提取文本 —
_ _ _ _ _ _ _

【TensorFlow CPU&GPU C API inference】

原创，转载请著名作者和出处，谢谢！

接续上一篇TensorFlow DLL官方下载：https://blog.youkuaiyun.com/weixin_44029053/article/details/114206494

这篇是关于TF C API 训练(python)和推理(C语言)一条龙流程，具有工业部署价值，非常可贵，且看且珍惜，诸君！

本文的测试环境：
Win10x64;
cuda101~102(同时安装三个版本);
TF1.15.0 GPU DLL(CPU版本DLL 亦可！且理论上以下C推理代码支持所有版本，因为TF C版本的DLL都把C++API封装好了，也就是高级api封装为低级api，调用的套路(接口)都是一致的！);
宇宙第一的IDE：VS2019
干趴atom的VSCODE，不错，还是微软的！

首先我们还是一经典的mnist为例，训练为冻结的pb文件用于c推理

# -*- coding: utf-8 -*-
 
from __future__ import absolute_import, unicode_literals
from tensorflow.examples.tutorials.mnist import input_data
import tensorflow as tf
import shutil
import os.path
 
export_dir = './models/'
if os.path.exists(export_dir):
    shutil.rmtree(export_dir)

_ _ _ _ _ _ _

数据摘录 —
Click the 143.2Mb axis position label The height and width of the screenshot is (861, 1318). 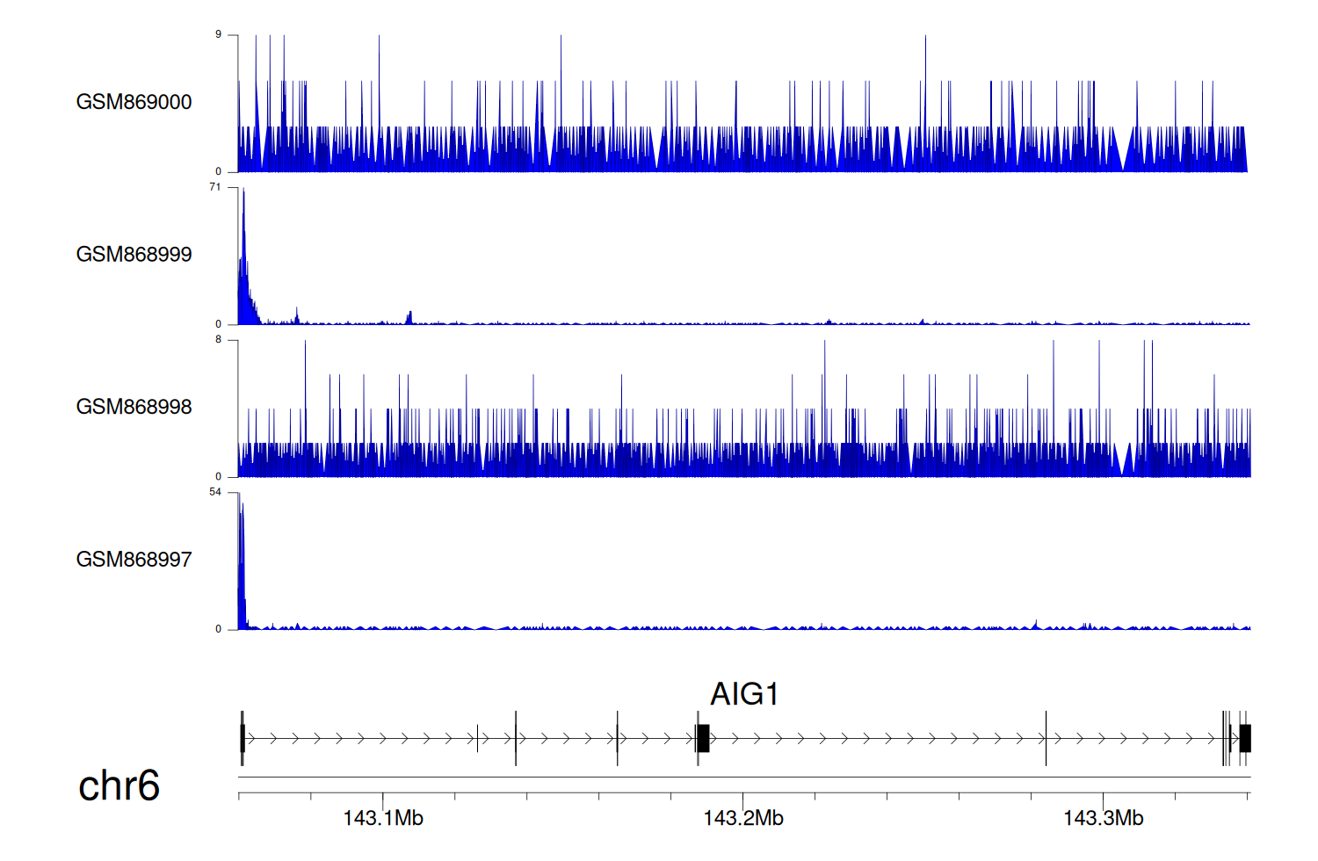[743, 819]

_ _ _ _ _ _ _

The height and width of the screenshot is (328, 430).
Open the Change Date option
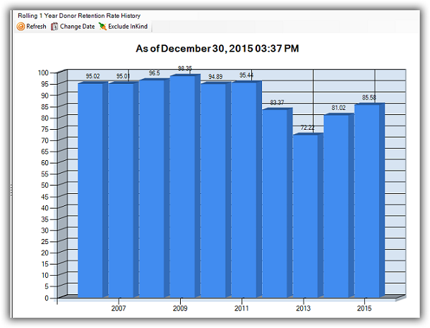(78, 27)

_ _ _ _ _ _ _

练习任务 —
1) 这篇 TensorFlow 文章的代码导入了哪些模块？请全部列出。from 语句只写 from 后面的模块名。
2) 把这篇 TensorFlow 文章从“from __future__ import”到“shutil.rmtree(export_dir)”的那一段原样照抄下来。

练习答案 —
1) __future__、tensorflow.examples.tutorials.mnist、tensorflow、shutil、os.path

2)
from __future__ import absolute_import, unicode_literals
from tensorflow.examples.tutorials.mnist import input_data
import tensorflow as tf
import shutil
import os.path
 
export_dir = './models/'
if os.path.exists(export_dir):
    shutil.rmtree(export_dir)